Han tardado un año en publicar los bienes, pero al final lo han hecho. Las páginas 2-3 que escribe hoy Rocío Abad prometen ser la comidilla de los lectores, por eso de que pica el gusanillo para saber lo que tiene o deja de tener el cargo público de turno. Nos cuenta la Ciudad que hacer gala de estos bienes ayuda a “reforzar la transparencia”. Bueno, es una manera de entenderlo, aunque si nos ponemos en plan pillos, todos sabemos que no hay mejor forma de ocultar lo que uno tiene que empezar a colocar a nombre de otros los bienes de uno. En plan pilla apostaría por colgar en la web los bienes de los familiares de los mandamases... imposible tarea pero bueno, por pedir... ya saben... que no quede.
Que la clase política se vea en la obligación de hacer voto público y exponer en la web lo que tiene responde a la pérdida de credibilidad que han conseguido, a golpe de errores, ante los ciudadanos.
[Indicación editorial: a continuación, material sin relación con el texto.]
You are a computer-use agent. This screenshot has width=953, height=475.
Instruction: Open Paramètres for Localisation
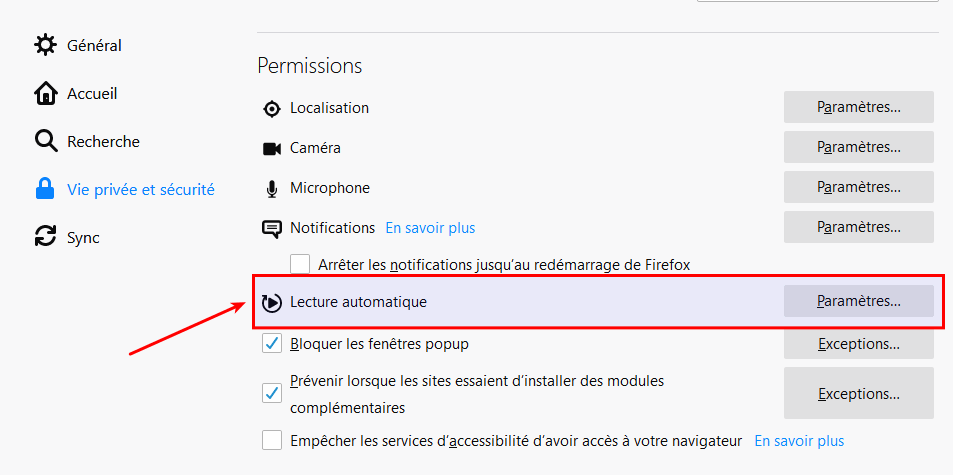point(858,107)
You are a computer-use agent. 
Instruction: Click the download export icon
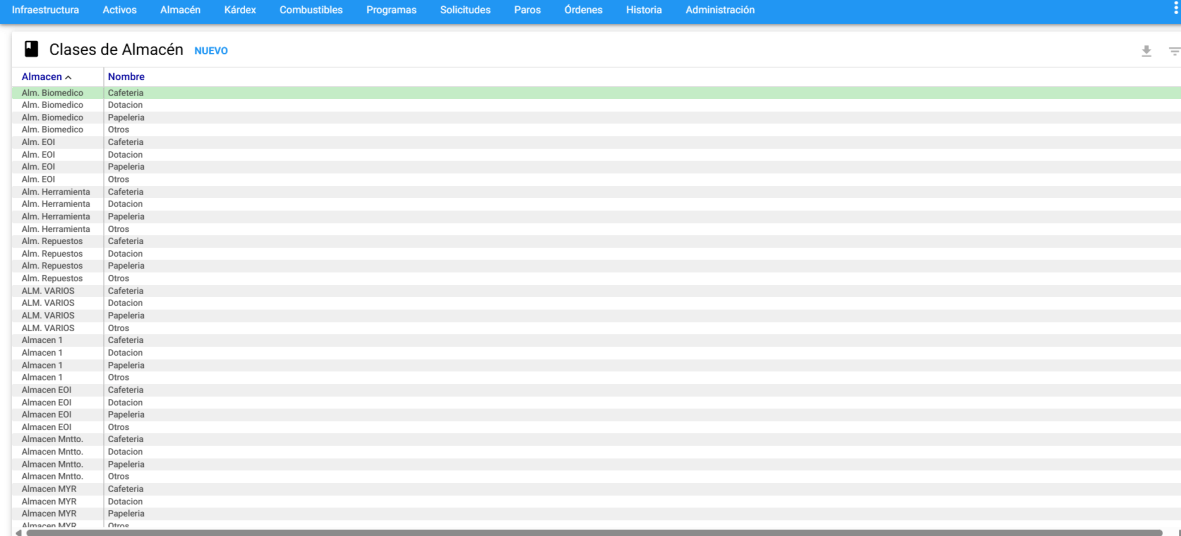(1146, 51)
No es que los políticos quieran abiertamente hablar de su patrimonio, es que se han visto forzados a hacerlo después de que se haya pillado a tanto chorizo, tanta bolsa de basura repleta de billetes y tanto sinvergüenza aprovechado del dinero de todos. El motivo es importante. Conocer el origen de lo que se nos vende como una demostración es clave, porque ayuda a entender cómo funcionan quienes nos gobiernan. Desgraciadamente funcionan a golpe de escándalo, de denuncia, de crítica y no a golpe de querer ser cada vez más honestos, más abiertos, más entregados y transparentes de cara al ciudadano.
La declaración de bienes se convirtió en una obligación política después de tanto chorizo consentido. No deja de estar bien que se alcance ese compromiso, pero sí que la obligación quita algo de relevancia al asuntillo, ¿no creen? El hecho es que ahora sabemos lo que tienen los que tienen su representación política en defensa del pueblo llano. Tenemos un motivo de diálogo e incluso de crítica. ¿Hemos ganado en transparencia? Eso, a mi juicio, es harina de otro costal. Ahí me quedo.